From the records below, output exactly the lines starting at the line with "Viewport: 927px width, 427px" and ending at the line with "Select circled marker", both of them included, but no pictures.

Provided entries =>
=-=-=-=-=

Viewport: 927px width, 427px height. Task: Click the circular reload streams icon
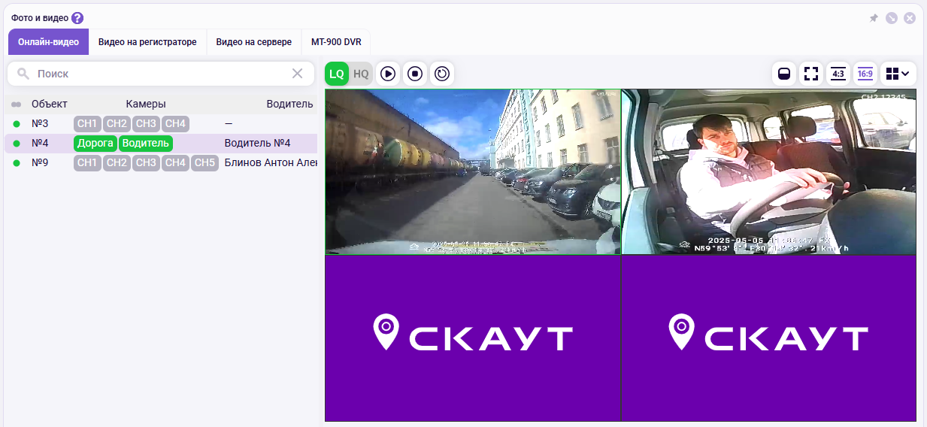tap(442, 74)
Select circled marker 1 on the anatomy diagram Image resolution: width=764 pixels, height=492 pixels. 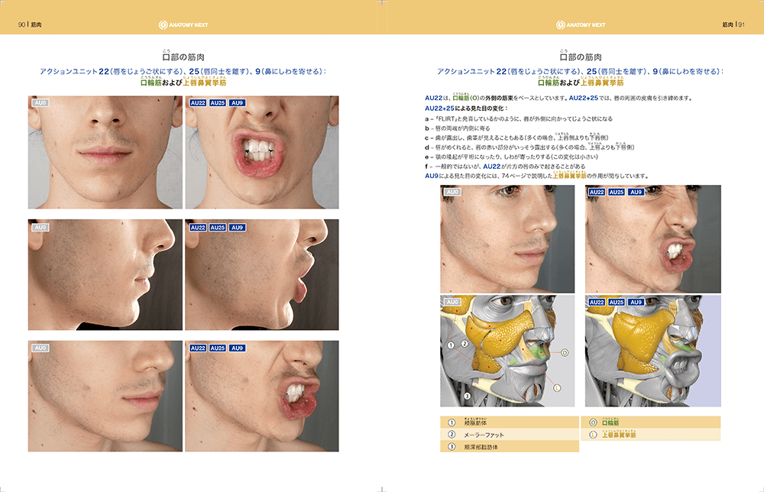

=-=-=-=-=

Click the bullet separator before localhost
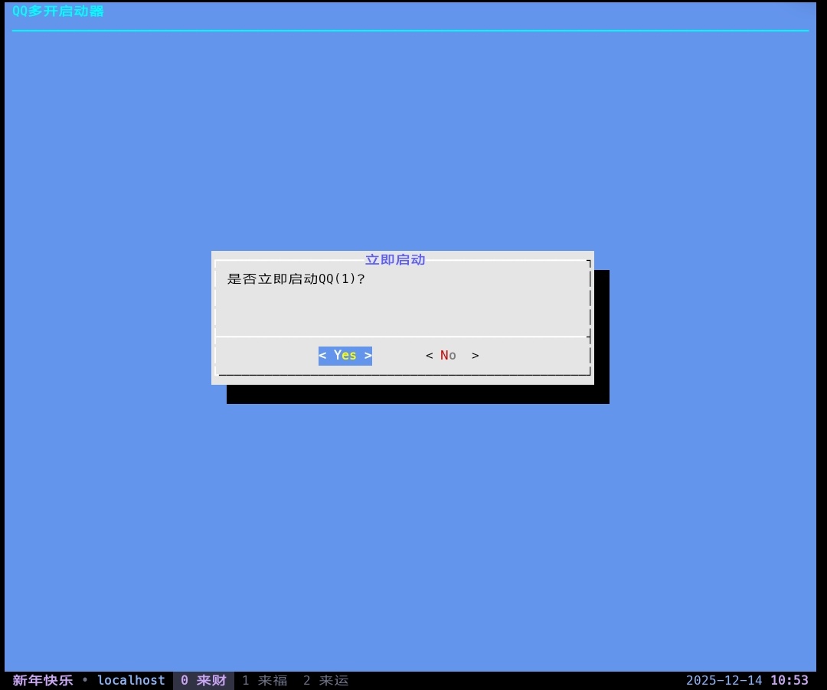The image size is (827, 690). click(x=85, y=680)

=-=-=-=-=

Result of this exercise =>
Viewport: 927px width, 427px height. Task: Click the circular reload streams icon
tap(442, 74)
Select circled marker 1 on the anatomy diagram Image resolution: width=764 pixels, height=492 pixels. 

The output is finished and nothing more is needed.